* [Exercise]: Check every line of the data below for the word "agent". Copy the ones that have it.

____________

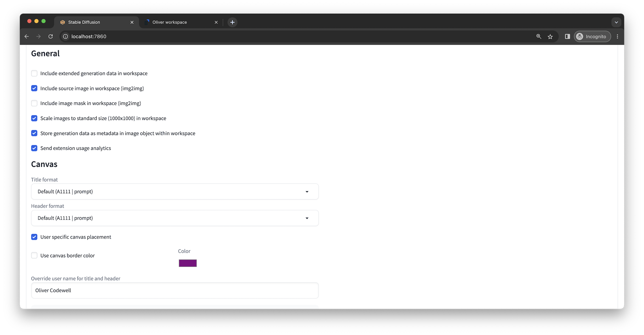Expand the tab search chevron
Image resolution: width=644 pixels, height=335 pixels.
pyautogui.click(x=616, y=22)
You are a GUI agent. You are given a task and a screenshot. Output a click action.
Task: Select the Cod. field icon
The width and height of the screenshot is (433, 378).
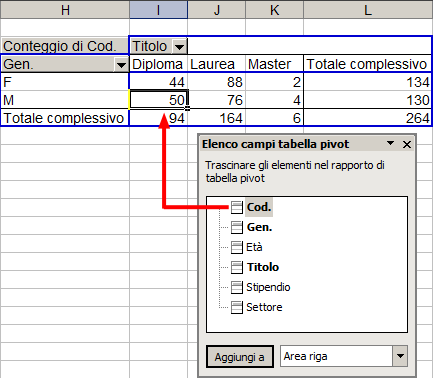[x=237, y=207]
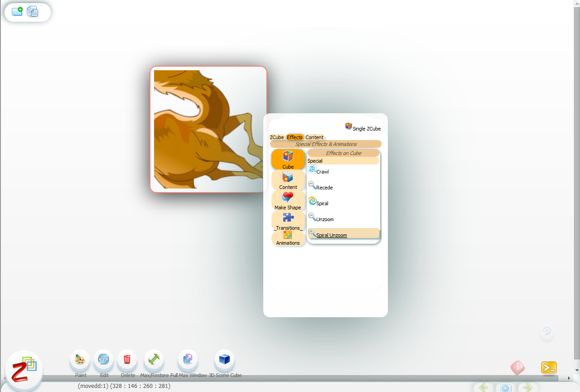Collapse the Special effects group header
Image resolution: width=580 pixels, height=392 pixels.
click(343, 161)
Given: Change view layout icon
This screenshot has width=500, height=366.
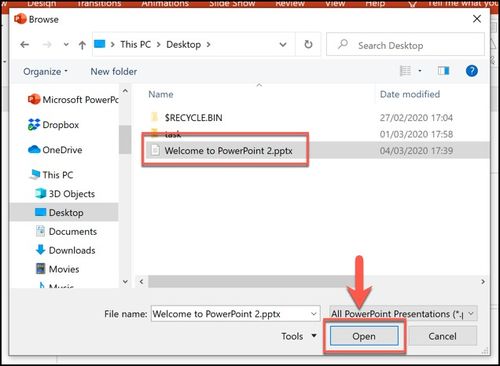Looking at the screenshot, I should (405, 71).
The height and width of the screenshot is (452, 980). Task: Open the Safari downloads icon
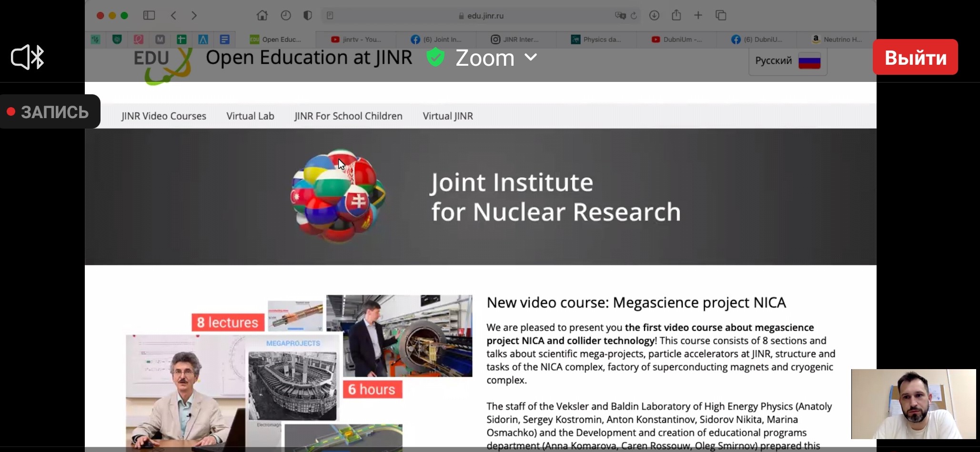tap(654, 16)
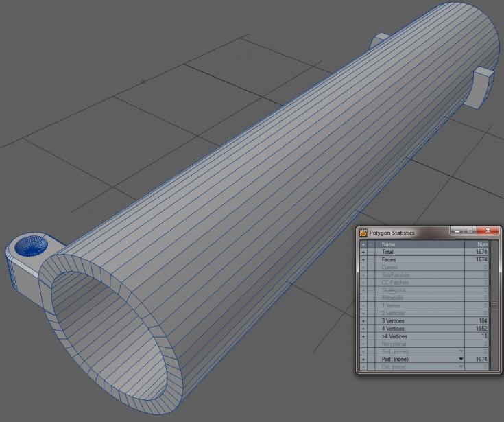Click the plus button next to Total
Screen dimensions: 504x422
pos(363,253)

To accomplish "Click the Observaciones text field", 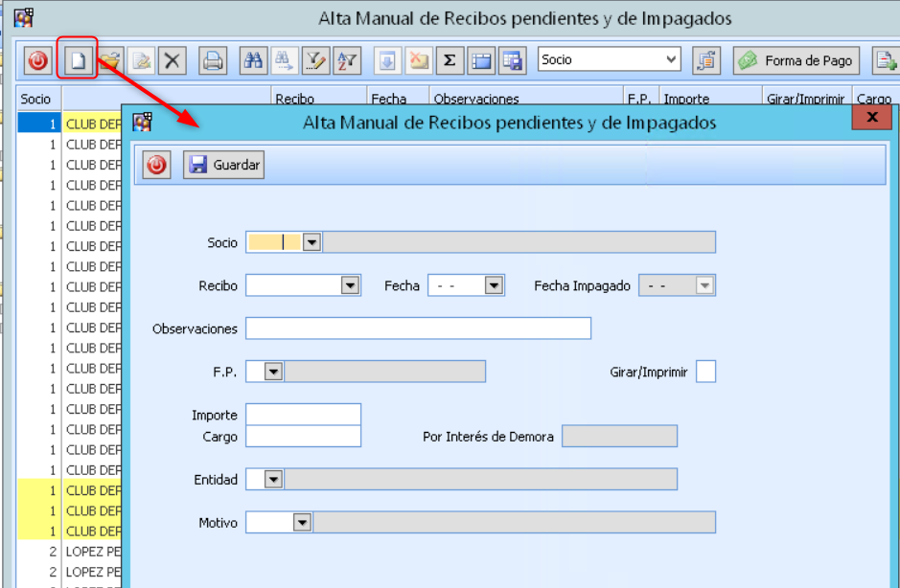I will 418,328.
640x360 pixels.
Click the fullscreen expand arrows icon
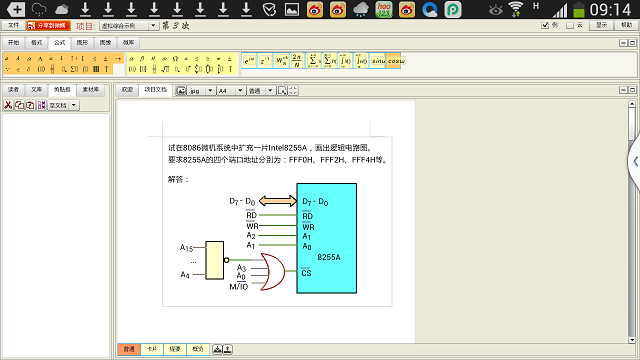(293, 91)
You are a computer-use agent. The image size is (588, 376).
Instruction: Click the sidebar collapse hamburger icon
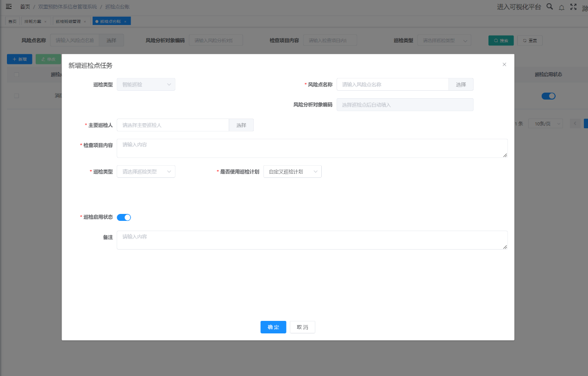[x=8, y=6]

____________

* [Answer space]:
You are a GUI agent. You are given a task and a screenshot. Output a click action.
You are a computer-use agent. The image size is (588, 376).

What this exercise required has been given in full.